PHASE 1: To re-assess the relative value of the main fixed options, and conservation headlands, for the maintenance of plant species richness and abundance, conservation of rare arable plants and provision of bumblebee foraging habitat for the two Arable Stewardship Pilot Areas.
The contractor will collect data, based on a sample of each option, to test the following hypotheses:
1. Richness and abundance of Priority, Conservation Concern and other declining arable plants in ASPS Option 4C > 5 > 3B > 3A > conventional cereal crop (list of arable plants to be agreed with the Defra project Team), and that this richness and abundance has increased over time.
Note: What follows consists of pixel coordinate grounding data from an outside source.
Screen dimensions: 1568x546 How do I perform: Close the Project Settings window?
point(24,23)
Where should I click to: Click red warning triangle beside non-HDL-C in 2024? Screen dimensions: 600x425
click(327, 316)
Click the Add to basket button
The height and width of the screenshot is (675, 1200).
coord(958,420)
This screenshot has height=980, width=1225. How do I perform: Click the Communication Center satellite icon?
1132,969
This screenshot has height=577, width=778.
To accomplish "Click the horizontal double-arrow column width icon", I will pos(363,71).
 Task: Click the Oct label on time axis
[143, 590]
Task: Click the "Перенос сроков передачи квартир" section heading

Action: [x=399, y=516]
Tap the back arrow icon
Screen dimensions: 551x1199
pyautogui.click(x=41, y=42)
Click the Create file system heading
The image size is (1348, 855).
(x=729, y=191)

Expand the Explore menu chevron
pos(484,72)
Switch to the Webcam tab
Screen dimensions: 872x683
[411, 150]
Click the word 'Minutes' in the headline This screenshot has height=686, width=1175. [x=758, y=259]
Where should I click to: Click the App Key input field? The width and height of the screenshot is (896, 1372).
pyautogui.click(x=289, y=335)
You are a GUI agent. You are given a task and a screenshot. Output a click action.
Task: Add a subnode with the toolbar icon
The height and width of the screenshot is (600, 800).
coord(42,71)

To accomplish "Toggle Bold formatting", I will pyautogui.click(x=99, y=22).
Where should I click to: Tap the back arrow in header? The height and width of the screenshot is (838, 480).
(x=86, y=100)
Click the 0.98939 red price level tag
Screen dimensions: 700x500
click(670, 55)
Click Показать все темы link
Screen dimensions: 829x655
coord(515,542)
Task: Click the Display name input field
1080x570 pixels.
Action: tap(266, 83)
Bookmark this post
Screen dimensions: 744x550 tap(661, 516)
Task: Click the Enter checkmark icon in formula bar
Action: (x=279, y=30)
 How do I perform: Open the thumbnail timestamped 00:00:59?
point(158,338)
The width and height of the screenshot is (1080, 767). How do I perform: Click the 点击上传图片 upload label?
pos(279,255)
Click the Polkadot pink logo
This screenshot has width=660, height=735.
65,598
2. Plant species richness and abundance in ASPS Option 4C > 5 > 3B > 3A > conventional cereal crop
3. Bumblebee species richness and abundance in ASPS Option 5 > 4C > conventional cereal crop
4. Bumblebee species richness and abundance is correlated with the richness and abundance of plant species (particularly bee-forage plants)
The project should also aim to examine the effects of soil type, the influence of adjacent management options, and for grass or cultivated margins, the influence of management history (e.g. cutting frequency or use of graminicides).
PHASE 2 will be to develop suitable methodology(ies) for a survey of the Breckland ESA uncultivated wildlife strips and the CSS fixed and rotational arable options, to take place in 2004 and 2005 and also to assess the feasibility of a survey to assess the impacts of the schemes at sites of known historic arable plant interest.
The contractor should develop precise methods for resurveying ASPS at the outset of the project. As with the previous AS evaluation, cereal fields not covered by an AE management option must be included as a control so as to allow direct comparison with Scheme options. The methods should allow for comparison with the previous evaluation. However, the methods do not need to be exactly the same as in the previous AS survey. The contractor should propose methods that would also allow comparison with wider data sets such as the Countryside Survey and agree these in advance with the Defra Project Team.
Fieldwork on Arable Stewardship land should be undertaken in summer 2003. An initial report will be produced in December 2003 detailing the findings of the Arable Stewardship Resurvey and suggesting methodologies for a survey of CSS and ESA margins to be undertaken in 2004. The latter surveys will be reported in 2004 and 2005.